§ Task requirements:
Express the rows below as a Markdown table with two columns, Index and Text, giving each line its number and its wording. Skip blank lines and leave the pictures out.
**** Provided records ****
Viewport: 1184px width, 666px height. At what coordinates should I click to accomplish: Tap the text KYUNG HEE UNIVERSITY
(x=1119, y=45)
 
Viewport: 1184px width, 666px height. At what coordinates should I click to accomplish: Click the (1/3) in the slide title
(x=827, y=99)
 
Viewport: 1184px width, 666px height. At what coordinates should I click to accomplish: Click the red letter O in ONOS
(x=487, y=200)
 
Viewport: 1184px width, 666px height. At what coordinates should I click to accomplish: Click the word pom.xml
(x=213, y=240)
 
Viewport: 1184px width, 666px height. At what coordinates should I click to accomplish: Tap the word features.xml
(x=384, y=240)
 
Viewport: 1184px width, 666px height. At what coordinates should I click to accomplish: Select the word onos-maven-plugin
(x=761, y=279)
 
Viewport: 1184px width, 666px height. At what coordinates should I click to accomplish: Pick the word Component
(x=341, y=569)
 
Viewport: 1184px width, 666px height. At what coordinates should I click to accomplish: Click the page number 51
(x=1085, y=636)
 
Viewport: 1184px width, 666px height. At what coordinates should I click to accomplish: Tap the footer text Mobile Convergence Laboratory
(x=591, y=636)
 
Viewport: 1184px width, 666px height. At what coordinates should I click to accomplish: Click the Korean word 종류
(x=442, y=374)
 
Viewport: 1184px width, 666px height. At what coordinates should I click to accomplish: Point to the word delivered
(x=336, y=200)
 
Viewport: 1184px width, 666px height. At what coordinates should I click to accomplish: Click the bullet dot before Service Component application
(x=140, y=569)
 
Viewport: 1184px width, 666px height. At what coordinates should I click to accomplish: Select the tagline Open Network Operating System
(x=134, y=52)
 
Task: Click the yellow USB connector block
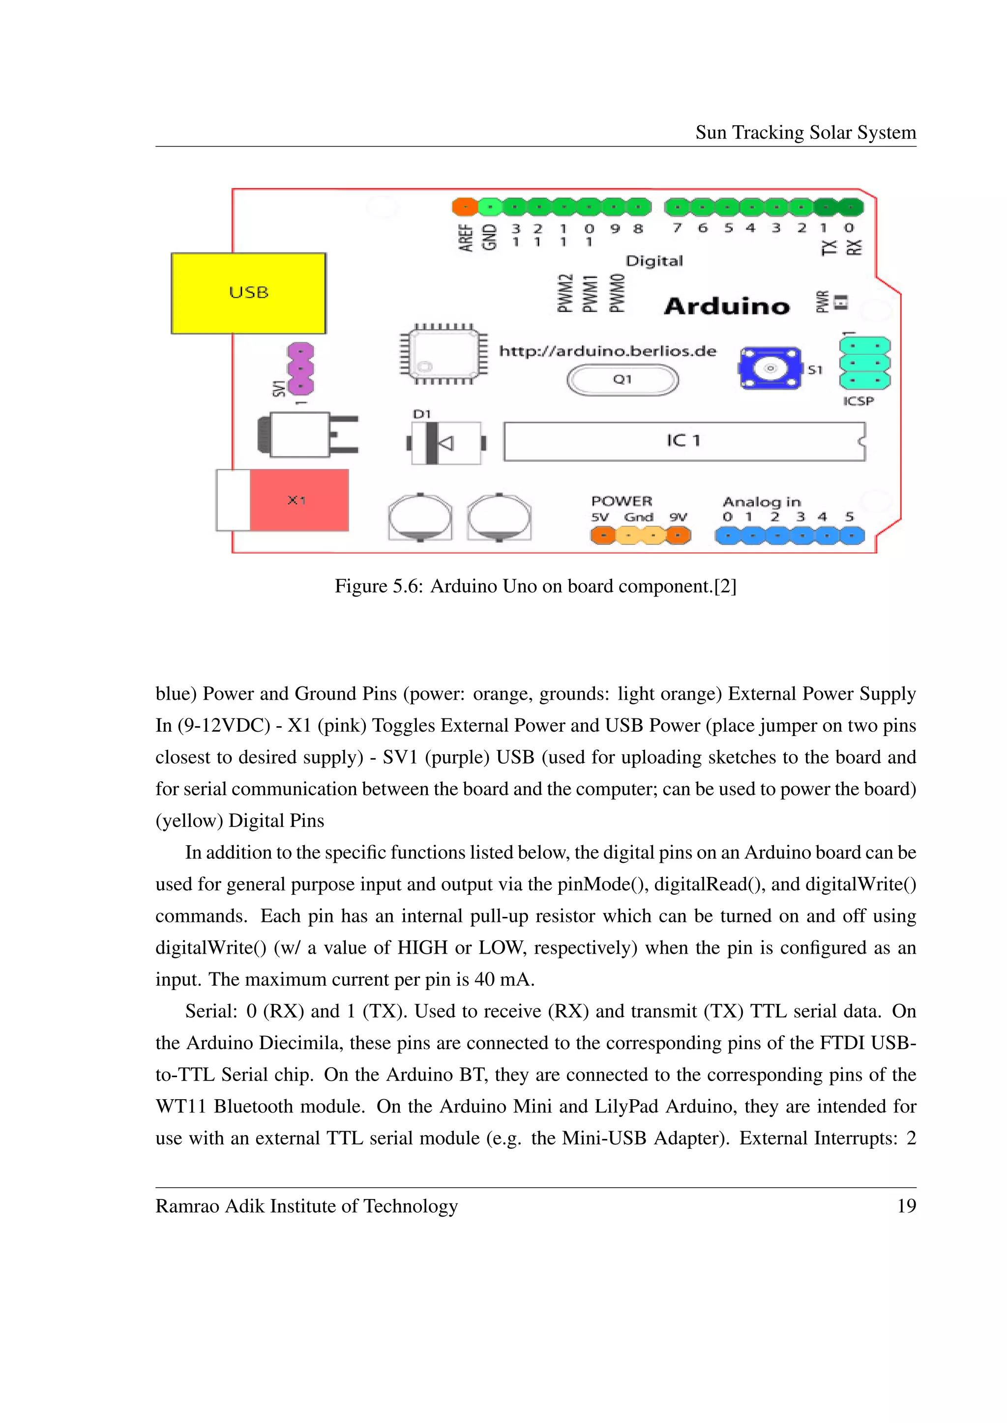248,293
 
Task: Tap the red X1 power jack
298,500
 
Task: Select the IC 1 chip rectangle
683,441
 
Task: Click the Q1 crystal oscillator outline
622,380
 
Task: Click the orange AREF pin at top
465,206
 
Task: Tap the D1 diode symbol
445,443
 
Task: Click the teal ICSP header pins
864,363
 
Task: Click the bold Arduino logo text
727,306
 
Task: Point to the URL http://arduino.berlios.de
607,351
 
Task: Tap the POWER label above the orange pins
622,501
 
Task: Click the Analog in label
762,501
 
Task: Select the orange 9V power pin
679,535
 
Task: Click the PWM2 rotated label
****
§ Exercise result:
| Index | Text |
|---|---|
| 1 | Viewport: 1184px width, 666px height. At what coordinates should I click to accomplish: Tap the text KYUNG HEE UNIVERSITY |
| 2 | (x=1119, y=45) |
| 3 | Viewport: 1184px width, 666px height. At what coordinates should I click to accomplish: Click the (1/3) in the slide title |
| 4 | (x=827, y=99) |
| 5 | Viewport: 1184px width, 666px height. At what coordinates should I click to accomplish: Click the red letter O in ONOS |
| 6 | (x=487, y=200) |
| 7 | Viewport: 1184px width, 666px height. At what coordinates should I click to accomplish: Click the word pom.xml |
| 8 | (x=213, y=240) |
| 9 | Viewport: 1184px width, 666px height. At what coordinates should I click to accomplish: Tap the word features.xml |
| 10 | (x=384, y=240) |
| 11 | Viewport: 1184px width, 666px height. At what coordinates should I click to accomplish: Select the word onos-maven-plugin |
| 12 | (x=761, y=279) |
| 13 | Viewport: 1184px width, 666px height. At what coordinates should I click to accomplish: Pick the word Component |
| 14 | (x=341, y=569) |
| 15 | Viewport: 1184px width, 666px height. At what coordinates should I click to accomplish: Click the page number 51 |
| 16 | (x=1085, y=636) |
| 17 | Viewport: 1184px width, 666px height. At what coordinates should I click to accomplish: Tap the footer text Mobile Convergence Laboratory |
| 18 | (x=591, y=636) |
| 19 | Viewport: 1184px width, 666px height. At what coordinates should I click to accomplish: Click the Korean word 종류 |
| 20 | (x=442, y=374) |
| 21 | Viewport: 1184px width, 666px height. At what coordinates should I click to accomplish: Point to the word delivered |
| 22 | (x=336, y=200) |
| 23 | Viewport: 1184px width, 666px height. At what coordinates should I click to accomplish: Click the bullet dot before Service Component application |
| 24 | (x=140, y=569) |
| 25 | Viewport: 1184px width, 666px height. At what coordinates should I click to accomplish: Select the tagline Open Network Operating System |
| 26 | (x=134, y=52) |
| 27 | Task: Click the yellow USB connector block |
| 28 | 248,293 |
| 29 | Task: Tap the red X1 power jack |
| 30 | 298,500 |
| 31 | Task: Select the IC 1 chip rectangle |
| 32 | 683,441 |
| 33 | Task: Click the Q1 crystal oscillator outline |
| 34 | 622,380 |
| 35 | Task: Click the orange AREF pin at top |
| 36 | 465,206 |
| 37 | Task: Tap the D1 diode symbol |
| 38 | 445,443 |
| 39 | Task: Click the teal ICSP header pins |
| 40 | 864,363 |
| 41 | Task: Click the bold Arduino logo text |
| 42 | 727,306 |
| 43 | Task: Point to the URL http://arduino.berlios.de |
| 44 | 607,351 |
| 45 | Task: Tap the POWER label above the orange pins |
| 46 | 622,501 |
| 47 | Task: Click the Analog in label |
| 48 | 762,501 |
| 49 | Task: Select the orange 9V power pin |
| 50 | 679,535 |
| 51 | Task: Click the PWM2 rotated label |